Segment Start: Text section

While much remains unknown in the wake of the verdict in the Sitzer/Burnett commission lawsuit case, the one certainty is that all three defendants — National Association of RealtorsHomeServices of America and Keller Williams — all plan to appeal.

“This matter is not close to being final. We will appeal the liability finding because we stand by the fact that NAR rules serve the best interests of consumers, support market-driven pricing and advance business competition,” Tracy Kasper, NAR’s president, wrote in an email to the trade group’s members Tuesday afternoon. “We remain optimistic we will ultimately prevail.”

But appealing a civil lawsuit isn’t as simple as it sounds.

In order to appeal a case, Federal Rule Appellate Procedure requires the appellant to file a bond or provide other security to ensure payment of the award damaged on appeal.

In the Sitzer/Burnett trial verdict, the jury awarded the plaintiffs damages of nearly $1.8 billion, which Judge Stephen Bough has the option to triple in his final ruling, meaning that the defendants might be on the hook for more than $5 billion.

According to Kasper’s email to NAR members, the trade group does have the funds to post bond, but industry analyst Rob Hahn isn’t so sure. In his Oct. 31 edition of his email newsletter, NotoriousROB, Hahn took a deep dive into the defendants’ financials.

In 2021, according to NAR’s Form 990, it had $112 million in cash and cash equivalents on hand, as well as $113 million in real estate and $333 million in publicly traded securities. In all, this adds up to only $558 million.

Segment End: Text section
Segment Start: Provided information

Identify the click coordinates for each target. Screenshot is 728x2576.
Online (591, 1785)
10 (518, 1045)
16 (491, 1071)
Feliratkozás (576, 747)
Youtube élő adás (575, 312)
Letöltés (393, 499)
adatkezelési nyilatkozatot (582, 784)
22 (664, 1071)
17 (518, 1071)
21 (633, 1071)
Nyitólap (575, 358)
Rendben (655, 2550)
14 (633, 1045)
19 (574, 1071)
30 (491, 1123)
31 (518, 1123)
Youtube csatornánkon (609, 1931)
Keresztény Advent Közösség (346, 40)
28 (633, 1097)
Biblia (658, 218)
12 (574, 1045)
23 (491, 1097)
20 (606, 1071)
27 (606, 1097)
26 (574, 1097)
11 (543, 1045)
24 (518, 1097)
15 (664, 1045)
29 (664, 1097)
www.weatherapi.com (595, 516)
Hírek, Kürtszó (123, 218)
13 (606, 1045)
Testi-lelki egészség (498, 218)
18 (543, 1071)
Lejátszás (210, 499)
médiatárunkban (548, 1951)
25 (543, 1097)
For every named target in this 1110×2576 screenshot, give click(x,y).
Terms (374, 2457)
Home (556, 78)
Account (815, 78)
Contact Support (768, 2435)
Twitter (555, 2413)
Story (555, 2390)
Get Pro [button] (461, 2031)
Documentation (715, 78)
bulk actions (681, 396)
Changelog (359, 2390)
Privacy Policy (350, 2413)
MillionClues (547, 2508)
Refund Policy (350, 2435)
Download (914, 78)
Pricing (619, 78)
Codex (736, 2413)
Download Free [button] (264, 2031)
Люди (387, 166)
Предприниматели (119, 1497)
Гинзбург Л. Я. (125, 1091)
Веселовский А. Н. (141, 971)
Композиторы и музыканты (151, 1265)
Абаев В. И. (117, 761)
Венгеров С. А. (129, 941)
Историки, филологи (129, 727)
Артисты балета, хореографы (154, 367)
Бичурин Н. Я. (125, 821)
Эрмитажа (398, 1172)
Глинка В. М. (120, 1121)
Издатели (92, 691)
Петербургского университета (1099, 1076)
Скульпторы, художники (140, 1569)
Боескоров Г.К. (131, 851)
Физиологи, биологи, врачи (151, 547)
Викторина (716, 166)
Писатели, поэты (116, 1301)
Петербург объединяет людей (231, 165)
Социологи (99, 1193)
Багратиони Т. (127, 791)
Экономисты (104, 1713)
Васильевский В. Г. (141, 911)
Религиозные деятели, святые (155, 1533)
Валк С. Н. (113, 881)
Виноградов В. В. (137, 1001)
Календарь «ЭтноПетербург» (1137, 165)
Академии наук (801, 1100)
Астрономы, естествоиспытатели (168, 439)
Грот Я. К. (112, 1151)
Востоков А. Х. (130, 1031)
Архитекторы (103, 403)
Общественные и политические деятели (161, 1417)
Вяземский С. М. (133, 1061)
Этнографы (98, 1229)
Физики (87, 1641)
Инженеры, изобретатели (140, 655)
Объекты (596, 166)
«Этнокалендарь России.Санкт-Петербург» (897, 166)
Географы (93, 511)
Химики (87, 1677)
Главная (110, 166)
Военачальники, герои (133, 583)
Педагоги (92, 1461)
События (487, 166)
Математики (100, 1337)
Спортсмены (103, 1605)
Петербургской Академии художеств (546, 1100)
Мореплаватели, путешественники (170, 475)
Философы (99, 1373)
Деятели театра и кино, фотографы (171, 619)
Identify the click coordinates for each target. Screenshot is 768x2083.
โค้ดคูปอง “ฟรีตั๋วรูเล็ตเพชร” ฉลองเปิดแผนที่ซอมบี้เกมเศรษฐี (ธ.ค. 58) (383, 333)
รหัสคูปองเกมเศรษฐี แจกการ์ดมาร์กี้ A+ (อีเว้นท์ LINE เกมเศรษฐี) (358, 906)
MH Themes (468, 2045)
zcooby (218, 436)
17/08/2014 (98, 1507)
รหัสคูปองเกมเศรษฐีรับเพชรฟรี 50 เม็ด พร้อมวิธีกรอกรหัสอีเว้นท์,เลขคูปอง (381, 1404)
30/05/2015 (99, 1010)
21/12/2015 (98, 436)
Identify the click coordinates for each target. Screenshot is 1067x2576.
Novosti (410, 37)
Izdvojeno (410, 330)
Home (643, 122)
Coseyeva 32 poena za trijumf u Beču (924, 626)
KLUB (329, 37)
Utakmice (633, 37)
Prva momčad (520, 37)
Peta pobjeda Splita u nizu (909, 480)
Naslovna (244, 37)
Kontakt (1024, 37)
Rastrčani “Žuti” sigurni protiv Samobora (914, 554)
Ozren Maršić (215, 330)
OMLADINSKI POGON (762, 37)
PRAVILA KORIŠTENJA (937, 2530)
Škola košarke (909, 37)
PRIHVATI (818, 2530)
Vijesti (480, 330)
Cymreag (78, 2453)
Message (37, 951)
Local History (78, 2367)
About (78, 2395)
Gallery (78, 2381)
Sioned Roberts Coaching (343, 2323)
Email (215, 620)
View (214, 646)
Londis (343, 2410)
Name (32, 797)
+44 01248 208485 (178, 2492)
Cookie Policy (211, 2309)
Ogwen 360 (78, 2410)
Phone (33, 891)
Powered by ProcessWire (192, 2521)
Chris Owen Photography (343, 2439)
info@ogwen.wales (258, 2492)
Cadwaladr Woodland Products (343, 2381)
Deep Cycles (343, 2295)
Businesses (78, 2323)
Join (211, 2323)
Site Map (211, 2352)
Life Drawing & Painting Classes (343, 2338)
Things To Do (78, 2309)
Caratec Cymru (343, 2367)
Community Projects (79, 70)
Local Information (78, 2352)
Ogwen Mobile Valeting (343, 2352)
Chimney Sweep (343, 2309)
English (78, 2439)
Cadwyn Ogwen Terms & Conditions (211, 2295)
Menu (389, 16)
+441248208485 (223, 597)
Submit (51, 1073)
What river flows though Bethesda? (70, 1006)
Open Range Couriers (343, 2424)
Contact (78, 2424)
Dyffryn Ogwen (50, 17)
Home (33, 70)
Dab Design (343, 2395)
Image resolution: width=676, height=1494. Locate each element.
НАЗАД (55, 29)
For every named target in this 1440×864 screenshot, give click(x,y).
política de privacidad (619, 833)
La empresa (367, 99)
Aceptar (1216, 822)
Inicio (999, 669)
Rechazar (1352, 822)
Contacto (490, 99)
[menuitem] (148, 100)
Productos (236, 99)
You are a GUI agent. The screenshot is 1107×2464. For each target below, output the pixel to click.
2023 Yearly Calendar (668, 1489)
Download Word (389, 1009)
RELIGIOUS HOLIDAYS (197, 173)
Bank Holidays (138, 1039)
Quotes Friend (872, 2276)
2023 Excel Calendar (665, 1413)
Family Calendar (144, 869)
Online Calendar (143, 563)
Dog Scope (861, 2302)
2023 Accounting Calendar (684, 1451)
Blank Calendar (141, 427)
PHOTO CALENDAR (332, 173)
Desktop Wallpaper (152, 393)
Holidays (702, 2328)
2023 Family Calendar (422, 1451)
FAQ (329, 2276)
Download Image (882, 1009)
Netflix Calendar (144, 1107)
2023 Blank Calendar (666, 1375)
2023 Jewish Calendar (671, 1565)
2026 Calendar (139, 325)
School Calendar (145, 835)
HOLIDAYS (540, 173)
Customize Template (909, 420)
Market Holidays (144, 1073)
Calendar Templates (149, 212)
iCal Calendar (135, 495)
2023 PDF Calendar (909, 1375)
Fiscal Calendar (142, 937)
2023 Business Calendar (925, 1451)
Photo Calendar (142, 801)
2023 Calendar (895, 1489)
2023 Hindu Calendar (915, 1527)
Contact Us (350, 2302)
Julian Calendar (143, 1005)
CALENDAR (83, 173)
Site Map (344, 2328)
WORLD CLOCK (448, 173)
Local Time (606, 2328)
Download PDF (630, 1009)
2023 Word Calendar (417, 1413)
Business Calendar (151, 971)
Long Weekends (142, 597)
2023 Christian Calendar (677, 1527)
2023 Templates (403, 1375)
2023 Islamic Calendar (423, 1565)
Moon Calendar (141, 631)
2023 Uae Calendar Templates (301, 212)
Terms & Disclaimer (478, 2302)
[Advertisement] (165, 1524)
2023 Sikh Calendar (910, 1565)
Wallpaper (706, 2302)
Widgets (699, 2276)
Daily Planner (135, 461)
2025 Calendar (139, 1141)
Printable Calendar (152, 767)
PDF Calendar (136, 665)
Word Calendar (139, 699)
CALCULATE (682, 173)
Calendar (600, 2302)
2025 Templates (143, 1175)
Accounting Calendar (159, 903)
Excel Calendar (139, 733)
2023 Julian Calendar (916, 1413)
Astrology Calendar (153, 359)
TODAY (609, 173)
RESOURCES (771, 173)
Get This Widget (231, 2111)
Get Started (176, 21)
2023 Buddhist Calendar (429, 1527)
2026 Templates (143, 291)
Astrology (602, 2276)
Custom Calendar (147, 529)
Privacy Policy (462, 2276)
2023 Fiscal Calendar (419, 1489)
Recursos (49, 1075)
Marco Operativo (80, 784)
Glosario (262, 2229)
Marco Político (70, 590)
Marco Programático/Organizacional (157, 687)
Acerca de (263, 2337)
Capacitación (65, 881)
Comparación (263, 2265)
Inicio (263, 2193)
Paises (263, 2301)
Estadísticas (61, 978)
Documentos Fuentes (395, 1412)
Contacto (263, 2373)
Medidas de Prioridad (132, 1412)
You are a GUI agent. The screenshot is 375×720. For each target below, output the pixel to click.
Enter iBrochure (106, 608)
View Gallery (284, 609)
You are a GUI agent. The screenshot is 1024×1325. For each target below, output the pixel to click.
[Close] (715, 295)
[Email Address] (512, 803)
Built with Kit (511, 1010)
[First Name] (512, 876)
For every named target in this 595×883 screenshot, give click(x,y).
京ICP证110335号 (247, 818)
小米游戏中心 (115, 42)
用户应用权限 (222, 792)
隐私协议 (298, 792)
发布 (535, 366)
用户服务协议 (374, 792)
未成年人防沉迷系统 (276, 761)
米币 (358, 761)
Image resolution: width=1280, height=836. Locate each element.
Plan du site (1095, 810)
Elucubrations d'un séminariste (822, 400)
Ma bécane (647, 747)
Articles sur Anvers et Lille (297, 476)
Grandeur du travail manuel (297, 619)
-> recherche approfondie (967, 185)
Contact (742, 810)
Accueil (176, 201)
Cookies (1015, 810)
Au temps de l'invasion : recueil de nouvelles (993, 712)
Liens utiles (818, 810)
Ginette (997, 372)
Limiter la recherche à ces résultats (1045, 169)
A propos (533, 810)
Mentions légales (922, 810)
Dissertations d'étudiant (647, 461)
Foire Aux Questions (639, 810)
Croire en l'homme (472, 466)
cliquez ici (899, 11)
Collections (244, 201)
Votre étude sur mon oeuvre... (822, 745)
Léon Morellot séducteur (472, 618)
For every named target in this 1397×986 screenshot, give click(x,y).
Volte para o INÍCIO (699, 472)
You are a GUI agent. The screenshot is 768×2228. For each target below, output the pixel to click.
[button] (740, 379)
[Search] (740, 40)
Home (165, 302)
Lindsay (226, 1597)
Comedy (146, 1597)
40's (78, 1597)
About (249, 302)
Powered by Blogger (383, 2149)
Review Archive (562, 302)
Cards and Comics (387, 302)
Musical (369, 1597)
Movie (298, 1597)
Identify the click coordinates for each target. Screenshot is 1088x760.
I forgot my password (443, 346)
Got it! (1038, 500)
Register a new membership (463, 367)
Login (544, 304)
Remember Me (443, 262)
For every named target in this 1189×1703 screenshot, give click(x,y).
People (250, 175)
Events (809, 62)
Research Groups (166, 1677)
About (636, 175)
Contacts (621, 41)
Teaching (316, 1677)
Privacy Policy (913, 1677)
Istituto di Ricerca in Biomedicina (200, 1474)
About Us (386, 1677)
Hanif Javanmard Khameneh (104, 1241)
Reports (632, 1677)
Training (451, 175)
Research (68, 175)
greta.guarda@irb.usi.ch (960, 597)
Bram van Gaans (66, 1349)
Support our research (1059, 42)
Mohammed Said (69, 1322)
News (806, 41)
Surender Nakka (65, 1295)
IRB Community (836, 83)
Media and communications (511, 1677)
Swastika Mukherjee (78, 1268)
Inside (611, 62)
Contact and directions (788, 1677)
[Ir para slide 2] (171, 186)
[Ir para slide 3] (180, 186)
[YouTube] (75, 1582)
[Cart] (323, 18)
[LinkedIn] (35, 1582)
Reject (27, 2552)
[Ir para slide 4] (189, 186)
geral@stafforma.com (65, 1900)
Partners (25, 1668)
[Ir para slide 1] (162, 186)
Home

Segment End: Provided information

Questions to answer ->
• a. In the article on the Sitzer/Burnett verdict above, how much did NAR report in cash and cash equivalents in 2021, according to its Form 990?
• b. Write out the part of the article on the Sitzer/Burnett verdict starting with "According to Kasper’s" and going on through "only $558 million.".

Results by task ->
• a. $112 million

• b.
According to Kasper’s email to NAR members, the trade group does have the funds to post bond, but industry analyst Rob Hahn isn’t so sure. In his Oct. 31 edition of his email newsletter, NotoriousROB, Hahn took a deep dive into the defendants’ financials.

In 2021, according to NAR’s Form 990, it had $112 million in cash and cash equivalents on hand, as well as $113 million in real estate and $333 million in publicly traded securities. In all, this adds up to only $558 million.